- _TEXT EXCERPT_
⁂
Cloud AI Security Cheat Sheet

intermediate8 min readUpdated 2026-03-15

Quick reference comparing AI security controls across AWS, Azure, and GCP -- covering IAM, networking, encryption, monitoring, and AI-specific services.

cloud-security aws azure gcp cheat-sheet ai-services

Cloud AI Security Cheat Sheet

A side-by-side comparison of AI security controls across AWS, Azure, and GCP. Use this during cloud AI security assessments to quickly identify the relevant services, configurations, and common misconfigurations for each provider.

AI/ML Services Comparison

Capability	AWS	Azure	GCP
ML Platform	SageMaker	Azure Machine Learning	Vertex AI
Hosted LLM API	Amazon Bedrock	Azure OpenAI Service	Vertex AI (Gemini, PaLM)
Notebook Environment	SageMaker Notebooks	Azure ML Notebooks	Vertex AI Workbench
Model Hosting	SageMaker Endpoints	Azure ML Endpoints	Vertex AI Endpoints
Content Safety	Bedrock Guardrails	Azure AI Content Safety	Vertex AI Safety Filters
Vector Database	OpenSearch (vector), MemoryDB	Azure AI Search	Vertex AI Vector Search
Data Labeling	SageMaker Ground Truth	Azure ML Data Labeling	Vertex AI Data Labeling
MLOps/Pipelines	SageMaker Pipelines	Azure ML Pipelines	Vertex AI Pipelines

IAM and Access Control

Service-Specific IAM

Control	AWS	Azure	GCP
Execution role	SageMaker Execution Role (IAM role attached to notebooks/endpoints)	Azure ML Workspace Identity (managed identity)	Vertex AI Service Account
Model invocation	`bedrock:InvokeModel`, `sagemaker:InvokeEndpoint`	Azure RBAC: `Cognitive Services OpenAI User`	`aiplatform.endpoints.predict` IAM permission
Admin access	`sagemaker:*` (overly broad -- scope down)	`Azure ML Workspace Owner/Contributor`	`aiplatform.admin` (overly broad -- scope down)
Cross-account	IAM resource policies, STS AssumeRole	Azure Lighthouse, cross-tenant access	Cross-project IAM bindings, VPC Service Controls

Common IAM Misconfigurations

Warning

Misconfiguration	Risk	Check
Wildcard permissions (`s3:`, `storage.`) on ML execution roles	Compromised notebook/endpoint can access all data	Review IAM policies for resource-scoped permissions
Overly broad model access (all users can invoke any model)	Unauthorized model usage, cost abuse, data exposure	Verify model invocation permissions are scoped per-user/role
Service account key files stored in notebooks or repos	Credential theft, persistent unauthorized access	Scan for key files; use workload identity federation instead
Public model endpoints (no auth required)	Anyone can query the model, exfiltrate training data	Verify authentication is required on all endpoints
Shared execution roles across dev/staging/prod	Compromise in dev escalates to prod	Use separate roles per environment

Network Security

Control	AWS	Azure	GCP
Private endpoints	VPC Endpoints (Interface/Gateway)	Private Endpoints / Private Link	Private Service Connect
Network isolation	SageMaker in VPC, VPC Endpoints	VNet integration, Private Link	VPC Service Controls perimeter
Egress control	Security Groups, NACLs, VPC Endpoints	NSGs, Azure Firewall, UDRs	VPC Firewall Rules, VPC SC
Service perimeter	No direct equivalent (use SCP + VPC Endpoints)	No direct equivalent (use Private Link + NSG)	VPC Service Controls (strongly recommended)
⁂
- _TASKS TO COMPLETE_
1. In the cloud AI security cheat sheet, list every capability named in the first column of the AI/ML services comparison table.
2. Retype the stretch of the cloud AI security cheat sheet from "cloud-security aws azure" through "AI (Gemini, PaLM)".

- _Stored rows_
⁂
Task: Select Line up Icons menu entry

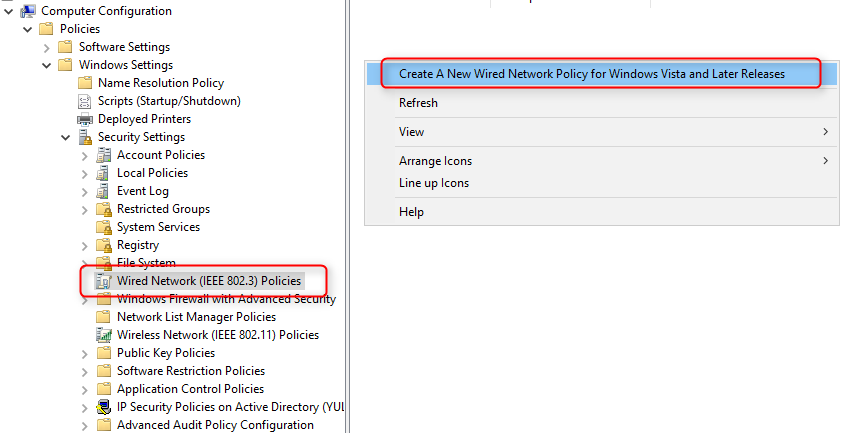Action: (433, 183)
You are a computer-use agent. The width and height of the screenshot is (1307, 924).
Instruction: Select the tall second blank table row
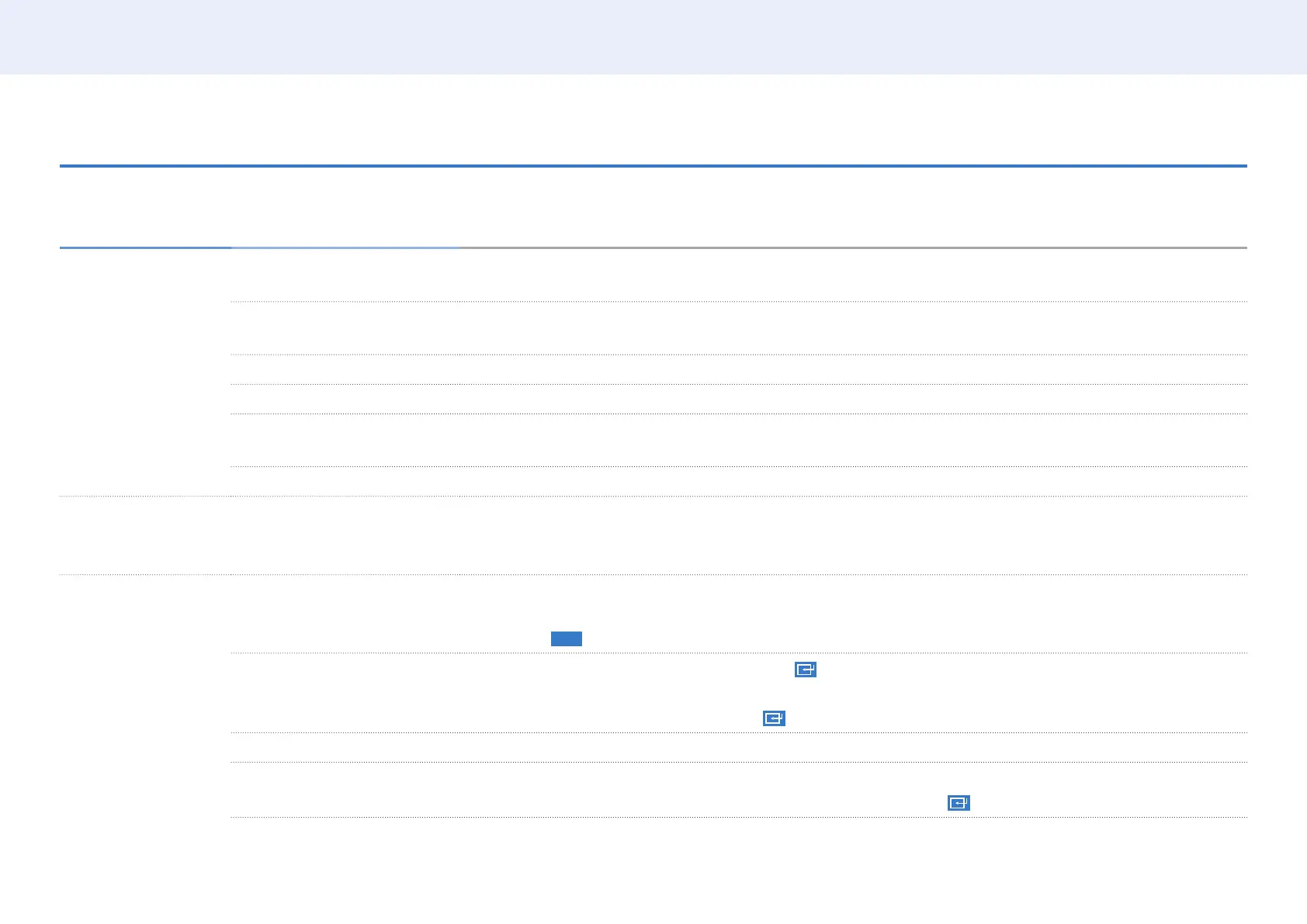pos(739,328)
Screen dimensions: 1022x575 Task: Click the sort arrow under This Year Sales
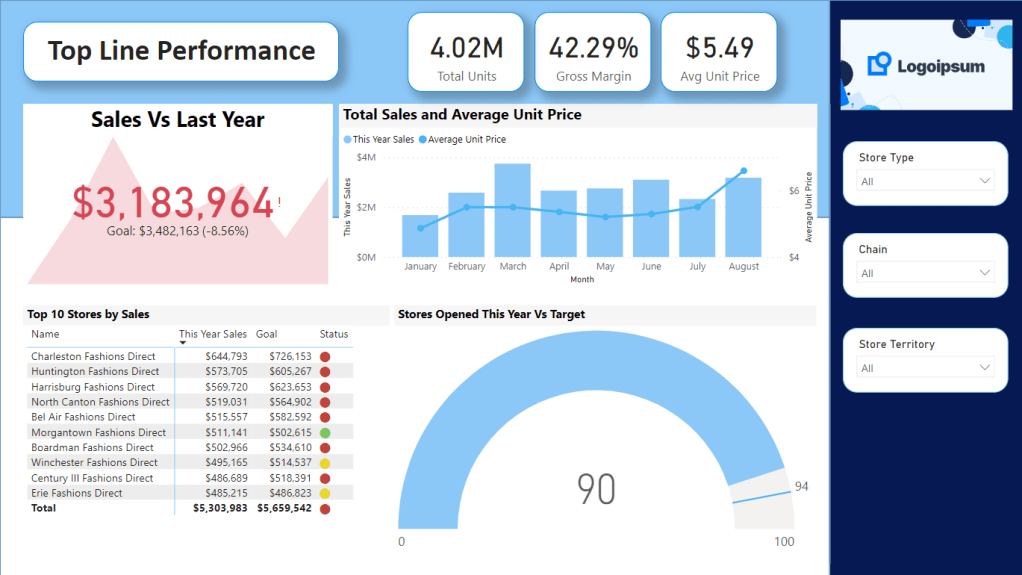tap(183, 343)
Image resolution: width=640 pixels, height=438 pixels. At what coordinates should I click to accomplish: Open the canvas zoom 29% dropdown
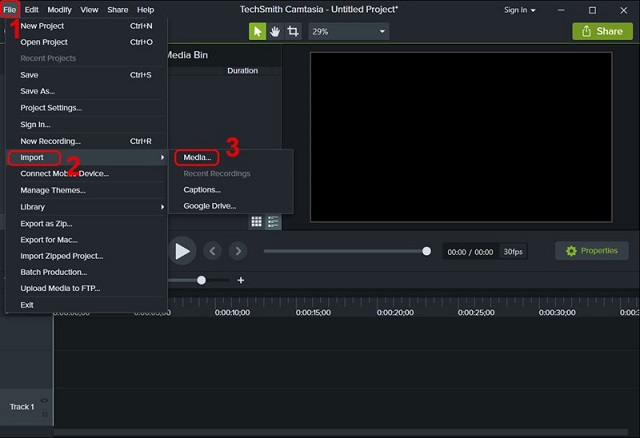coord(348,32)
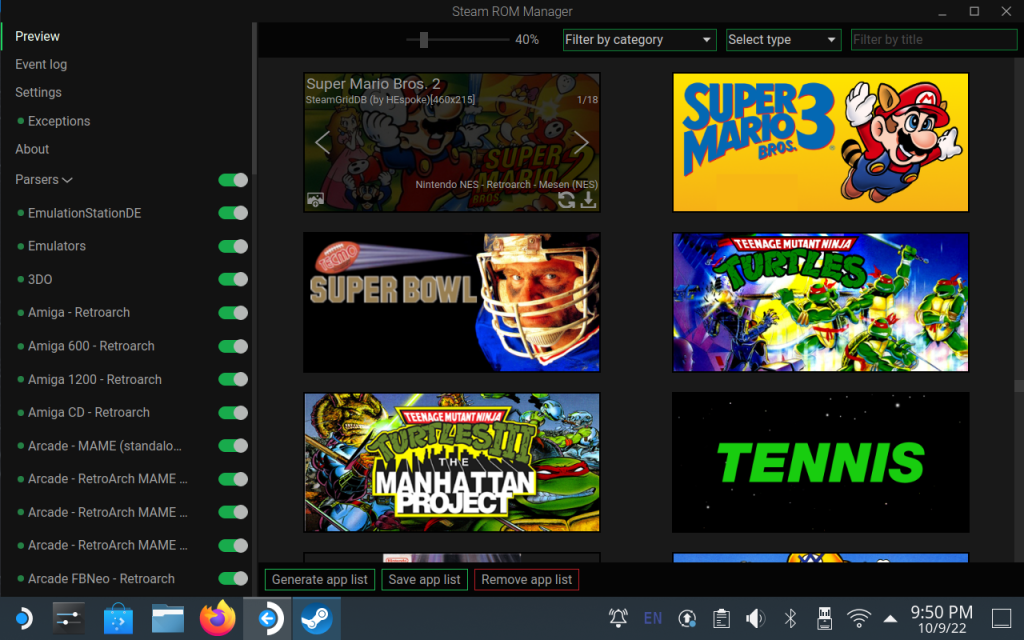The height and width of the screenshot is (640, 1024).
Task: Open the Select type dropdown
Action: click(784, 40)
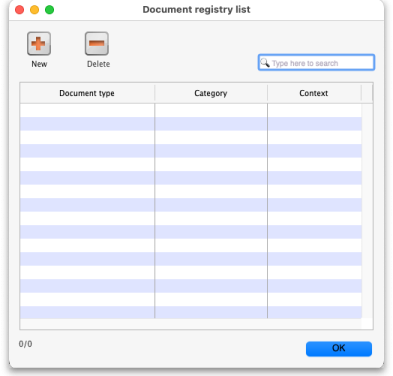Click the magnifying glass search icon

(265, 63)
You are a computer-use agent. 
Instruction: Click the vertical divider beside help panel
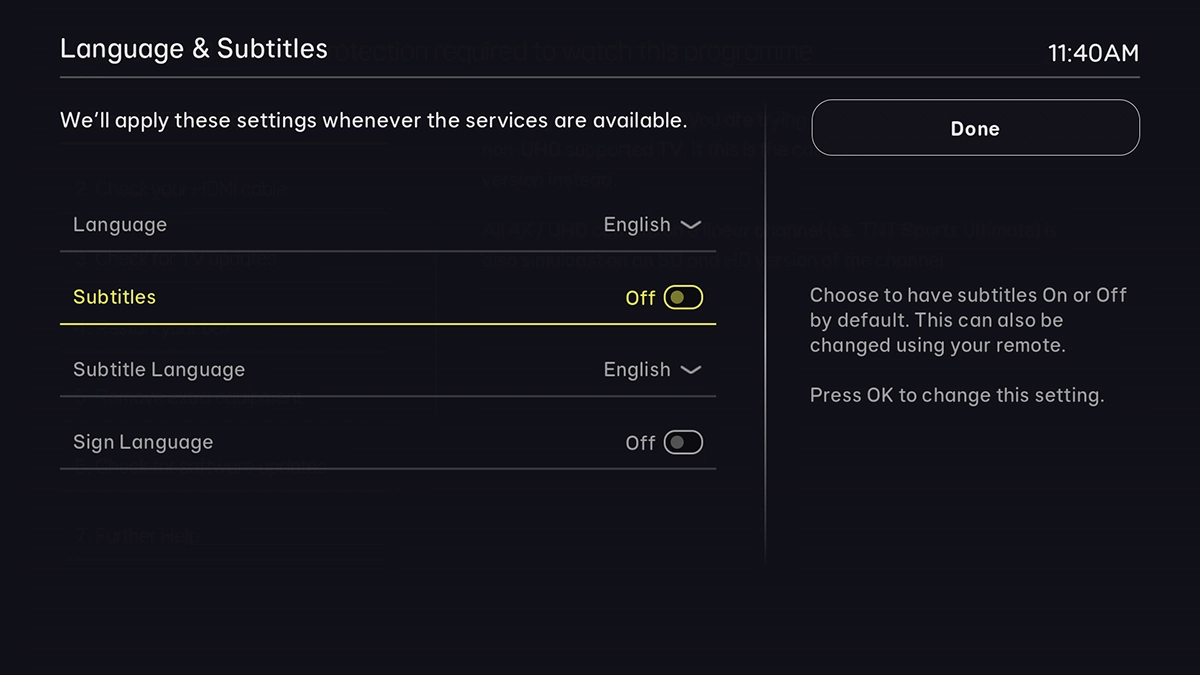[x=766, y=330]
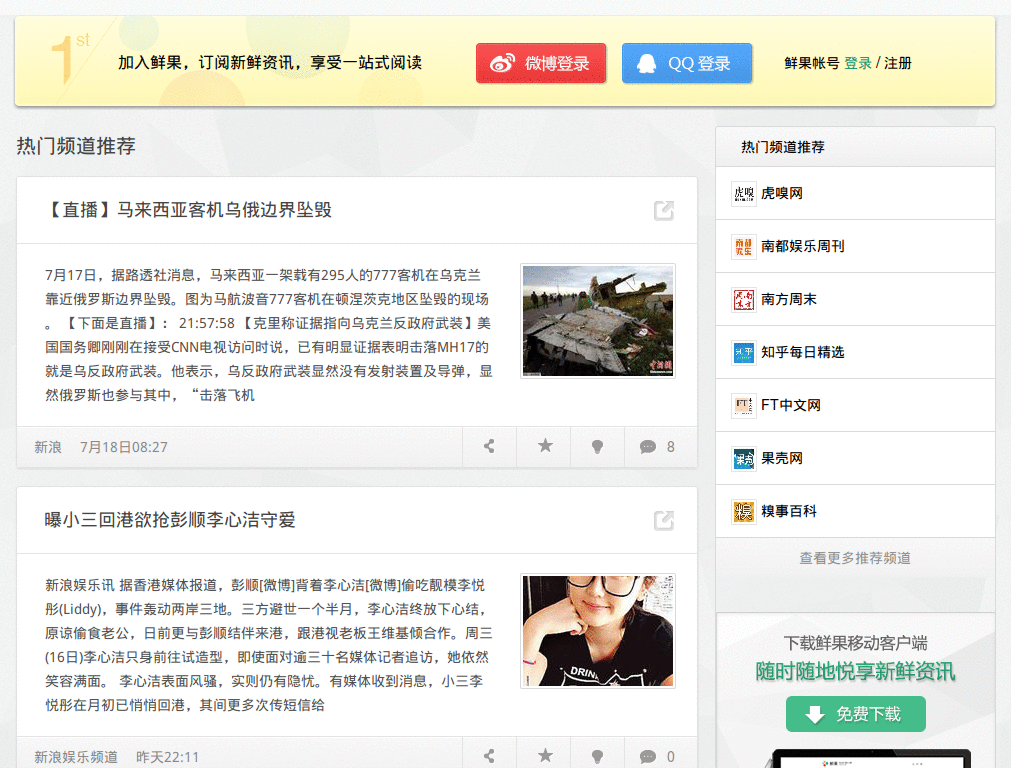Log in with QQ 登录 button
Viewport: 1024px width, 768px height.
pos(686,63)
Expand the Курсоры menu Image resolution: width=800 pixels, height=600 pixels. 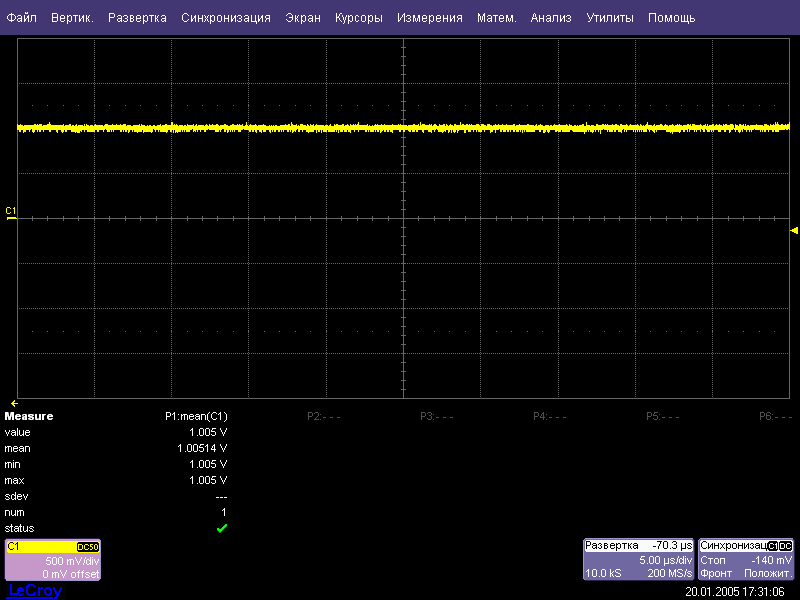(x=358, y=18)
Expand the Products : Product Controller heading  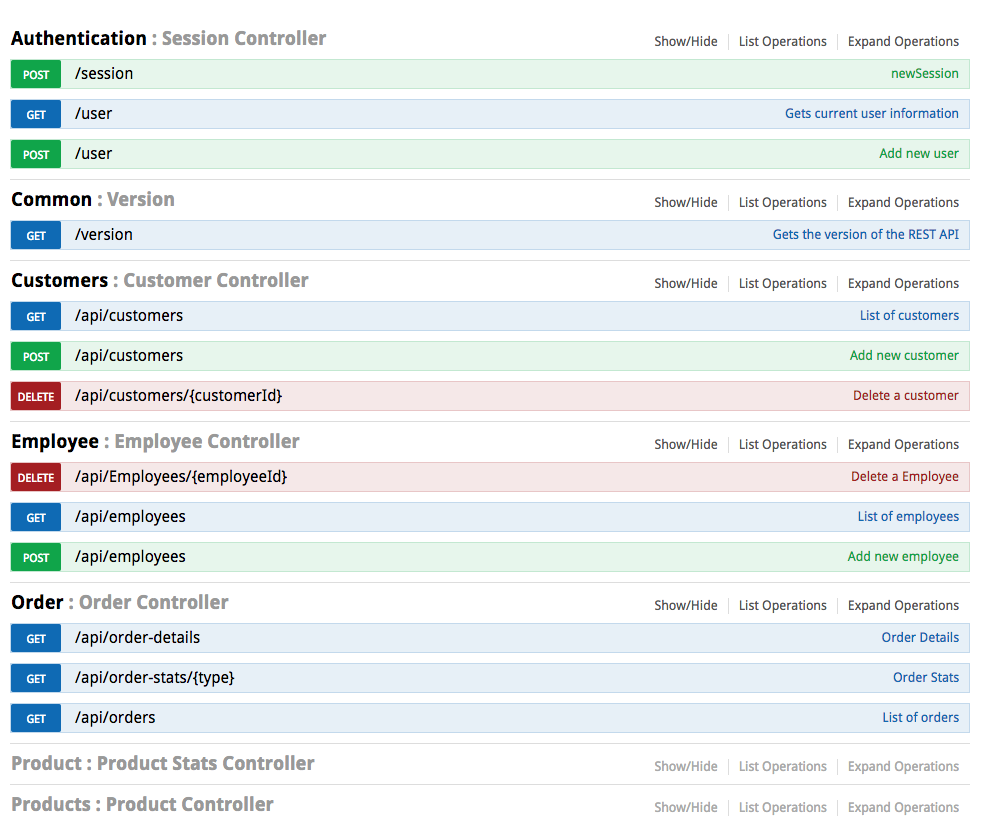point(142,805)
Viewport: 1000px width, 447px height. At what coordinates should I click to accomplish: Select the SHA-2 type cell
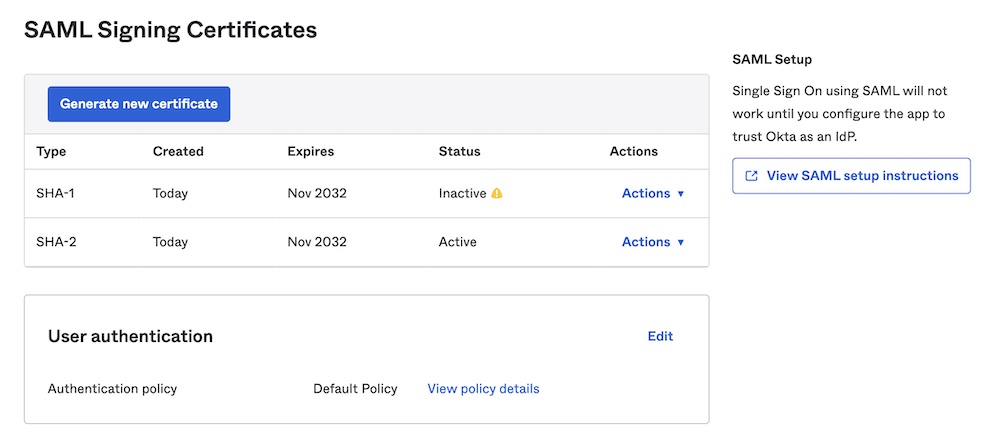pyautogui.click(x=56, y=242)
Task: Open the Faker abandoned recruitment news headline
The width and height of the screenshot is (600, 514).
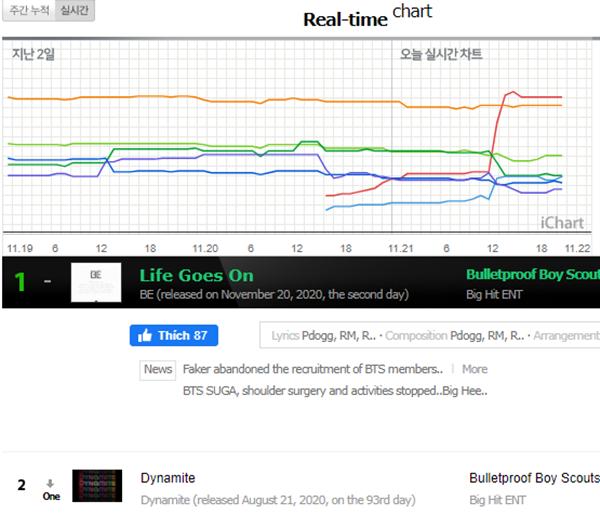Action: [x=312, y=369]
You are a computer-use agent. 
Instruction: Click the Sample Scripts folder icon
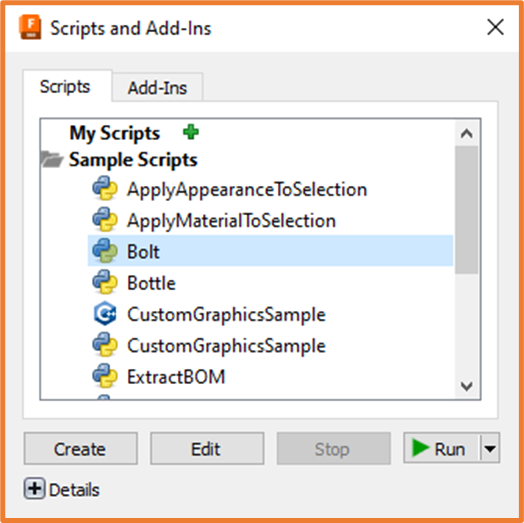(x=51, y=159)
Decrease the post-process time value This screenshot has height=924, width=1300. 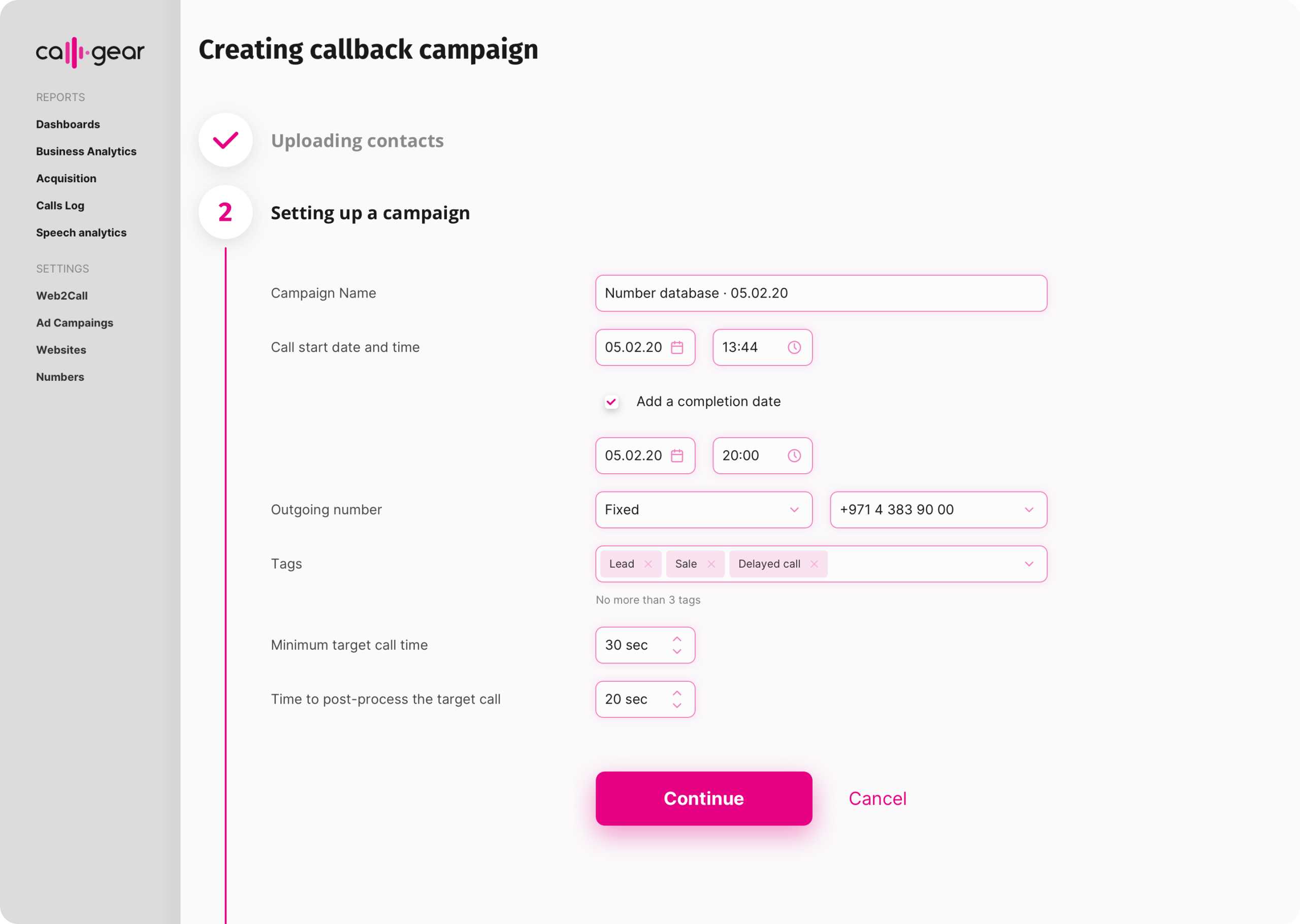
⁂
- _ANSWERS PROVIDED_
1. ML Platform, Hosted LLM API, Notebook Environment, Model Hosting, Content Safety, Vector Database, Data Labeling, MLOps/Pipelines

2.
cloud-security aws azure gcp cheat-sheet ai-services

Cloud AI Security Cheat Sheet

A side-by-side comparison of AI security controls across AWS, Azure, and GCP. Use this during cloud AI security assessments to quickly identify the relevant services, configurations, and common misconfigurations for each provider.

AI/ML Services Comparison

Capability	AWS	Azure	GCP
ML Platform	SageMaker	Azure Machine Learning	Vertex AI
Hosted LLM API	Amazon Bedrock	Azure OpenAI Service	Vertex AI (Gemini, PaLM)